LOAD CSV and apparently bogus RWLOCK deadlocks?

alec.muffett · June 4, 2019, 4:50pm

Hey all,

I am using Community Edition Neo4j 3.5.6 and APOC 3.5.0.2 on a 16 core 64Gb machine with an additional 64Gb of swap (that is never used, but just there for safety)

My machine is split into sharing memory 20/20/20/4 as described in:

...this seems stable now; it's small, but this is a proof of concept machine.

I am importing about 500M objects and about 3B relationships, with about 100 reltypes and about 50 labels/objtypes; the imports are from $big gigabytes of compressed, database-generated CSV file.
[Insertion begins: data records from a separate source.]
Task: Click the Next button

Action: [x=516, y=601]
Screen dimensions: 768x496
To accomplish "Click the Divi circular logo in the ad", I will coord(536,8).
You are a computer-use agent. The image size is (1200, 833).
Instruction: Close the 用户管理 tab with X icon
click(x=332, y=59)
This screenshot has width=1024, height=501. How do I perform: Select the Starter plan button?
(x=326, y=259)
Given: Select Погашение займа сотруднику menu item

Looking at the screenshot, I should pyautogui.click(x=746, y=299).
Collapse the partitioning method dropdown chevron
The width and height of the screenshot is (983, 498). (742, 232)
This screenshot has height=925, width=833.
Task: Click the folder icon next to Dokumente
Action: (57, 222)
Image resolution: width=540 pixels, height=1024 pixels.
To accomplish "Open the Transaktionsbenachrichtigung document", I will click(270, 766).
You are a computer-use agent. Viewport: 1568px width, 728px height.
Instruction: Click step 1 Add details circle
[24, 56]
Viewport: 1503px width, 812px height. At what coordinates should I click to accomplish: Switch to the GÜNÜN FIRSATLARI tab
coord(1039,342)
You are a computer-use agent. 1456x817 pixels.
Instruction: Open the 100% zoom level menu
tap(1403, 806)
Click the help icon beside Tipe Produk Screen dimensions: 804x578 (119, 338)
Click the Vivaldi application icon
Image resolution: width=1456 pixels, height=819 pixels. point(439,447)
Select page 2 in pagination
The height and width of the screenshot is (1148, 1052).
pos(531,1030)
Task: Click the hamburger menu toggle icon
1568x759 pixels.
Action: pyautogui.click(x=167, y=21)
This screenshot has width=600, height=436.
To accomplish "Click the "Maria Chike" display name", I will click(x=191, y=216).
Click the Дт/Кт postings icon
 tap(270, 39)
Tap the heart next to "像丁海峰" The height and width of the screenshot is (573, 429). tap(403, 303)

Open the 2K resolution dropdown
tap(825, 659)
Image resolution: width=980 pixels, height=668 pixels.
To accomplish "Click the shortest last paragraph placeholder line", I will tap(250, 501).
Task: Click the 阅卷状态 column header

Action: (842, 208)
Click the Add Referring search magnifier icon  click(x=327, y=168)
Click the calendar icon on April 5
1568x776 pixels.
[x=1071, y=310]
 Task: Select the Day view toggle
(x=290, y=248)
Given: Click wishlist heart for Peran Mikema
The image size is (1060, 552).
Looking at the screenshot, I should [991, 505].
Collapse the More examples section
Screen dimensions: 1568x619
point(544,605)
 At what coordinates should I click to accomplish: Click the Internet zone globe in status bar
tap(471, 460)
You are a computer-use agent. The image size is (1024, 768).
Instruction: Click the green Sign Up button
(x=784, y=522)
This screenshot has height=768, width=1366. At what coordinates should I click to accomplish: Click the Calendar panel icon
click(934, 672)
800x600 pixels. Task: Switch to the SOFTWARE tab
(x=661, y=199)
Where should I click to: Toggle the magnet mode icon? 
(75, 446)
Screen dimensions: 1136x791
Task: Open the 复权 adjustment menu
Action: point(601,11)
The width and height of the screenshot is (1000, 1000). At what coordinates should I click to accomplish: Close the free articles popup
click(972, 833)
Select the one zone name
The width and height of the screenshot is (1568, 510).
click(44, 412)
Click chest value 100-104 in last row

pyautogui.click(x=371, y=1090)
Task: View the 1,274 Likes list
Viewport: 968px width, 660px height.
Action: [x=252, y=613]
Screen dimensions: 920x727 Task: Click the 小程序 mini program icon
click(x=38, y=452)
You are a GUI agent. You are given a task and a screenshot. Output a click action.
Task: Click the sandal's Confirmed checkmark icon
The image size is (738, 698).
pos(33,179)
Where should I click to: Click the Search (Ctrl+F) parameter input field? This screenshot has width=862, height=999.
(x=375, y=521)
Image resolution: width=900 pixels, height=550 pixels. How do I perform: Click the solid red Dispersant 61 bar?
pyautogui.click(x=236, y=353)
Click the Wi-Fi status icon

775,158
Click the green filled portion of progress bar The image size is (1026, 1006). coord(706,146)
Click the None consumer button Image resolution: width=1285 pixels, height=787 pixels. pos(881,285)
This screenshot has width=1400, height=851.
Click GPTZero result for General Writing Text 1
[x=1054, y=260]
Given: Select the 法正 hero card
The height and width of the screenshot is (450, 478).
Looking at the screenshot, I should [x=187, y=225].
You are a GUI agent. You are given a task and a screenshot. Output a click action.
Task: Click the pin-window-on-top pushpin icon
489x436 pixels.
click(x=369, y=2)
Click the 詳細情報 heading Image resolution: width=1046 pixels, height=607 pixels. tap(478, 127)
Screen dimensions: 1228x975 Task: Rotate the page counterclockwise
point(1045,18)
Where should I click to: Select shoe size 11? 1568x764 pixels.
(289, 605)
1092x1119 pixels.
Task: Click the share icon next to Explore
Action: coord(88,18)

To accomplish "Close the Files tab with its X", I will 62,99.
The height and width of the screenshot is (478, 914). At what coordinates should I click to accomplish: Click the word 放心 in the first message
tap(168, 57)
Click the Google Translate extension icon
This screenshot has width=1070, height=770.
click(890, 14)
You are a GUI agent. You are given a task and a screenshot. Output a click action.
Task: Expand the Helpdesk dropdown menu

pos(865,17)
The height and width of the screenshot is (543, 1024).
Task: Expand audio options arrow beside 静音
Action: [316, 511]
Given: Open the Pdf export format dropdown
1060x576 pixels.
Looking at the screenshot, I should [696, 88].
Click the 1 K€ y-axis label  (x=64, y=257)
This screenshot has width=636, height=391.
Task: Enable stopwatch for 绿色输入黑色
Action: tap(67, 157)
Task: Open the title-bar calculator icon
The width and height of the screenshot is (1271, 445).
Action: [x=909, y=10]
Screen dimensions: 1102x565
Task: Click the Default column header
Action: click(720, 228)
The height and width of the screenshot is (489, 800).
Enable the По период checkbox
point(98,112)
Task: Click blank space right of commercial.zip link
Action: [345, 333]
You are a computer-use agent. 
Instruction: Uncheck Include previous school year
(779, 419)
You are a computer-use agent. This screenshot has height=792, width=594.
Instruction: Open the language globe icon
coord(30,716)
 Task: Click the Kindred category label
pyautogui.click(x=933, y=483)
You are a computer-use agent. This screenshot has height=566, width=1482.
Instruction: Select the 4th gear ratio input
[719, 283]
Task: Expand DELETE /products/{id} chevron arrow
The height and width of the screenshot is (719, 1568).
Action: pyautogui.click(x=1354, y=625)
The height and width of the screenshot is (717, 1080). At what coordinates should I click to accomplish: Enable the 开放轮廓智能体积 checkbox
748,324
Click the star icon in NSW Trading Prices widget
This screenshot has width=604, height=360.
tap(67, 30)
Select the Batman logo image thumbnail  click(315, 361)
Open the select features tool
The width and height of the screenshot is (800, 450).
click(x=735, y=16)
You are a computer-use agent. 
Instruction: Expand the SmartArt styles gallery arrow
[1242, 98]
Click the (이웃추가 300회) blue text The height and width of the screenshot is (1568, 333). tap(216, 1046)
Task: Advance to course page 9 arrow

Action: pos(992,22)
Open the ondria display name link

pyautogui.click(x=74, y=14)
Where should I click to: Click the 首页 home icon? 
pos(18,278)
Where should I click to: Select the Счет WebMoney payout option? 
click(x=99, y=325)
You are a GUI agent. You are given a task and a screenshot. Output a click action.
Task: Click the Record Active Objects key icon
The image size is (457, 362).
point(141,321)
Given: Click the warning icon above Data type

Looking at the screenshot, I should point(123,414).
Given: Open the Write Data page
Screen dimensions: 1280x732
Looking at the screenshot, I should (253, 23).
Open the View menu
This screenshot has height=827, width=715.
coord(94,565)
The Cypher code for importing data is statically generated from a python script, using templates, because (literally) 10,000 CSV files produced by data warehouse, and each one has to have its own LOAD CSV because LOAD CSV cannot be iterated over input filenames (eg: via UNWIND).

These templated cypher scripts (some over 5000 lines long) contain code like:

USING PERIODIC COMMIT 256
LOAD CSV WITH HEADERS
FROM 'file:/path/foo001.csv.gz' AS batch
MERGE (a:Account { uid:toInteger(batch.INTEGER__ID) })
SET
a.status = toInteger(batch.INTEGER__STATUS);

or

USING PERIODIC COMMIT 256
LOAD CSV WITH HEADERS
FROM 'file:/path/bar001.csv' AS batch
MATCH (x:Account { uid:toInteger(batch.INTEGER__X) })
MATCH (y:Account { uid:toInteger(batch.INTEGER__Y) })
MERGE (x)-[edge:Linky]->(y)
ON CREATE SET edge.reason = batch.REASON
ON MATCH SET edge.reason = batch.REASON;

...simply repeated for files foo001 through foo300 and so forth.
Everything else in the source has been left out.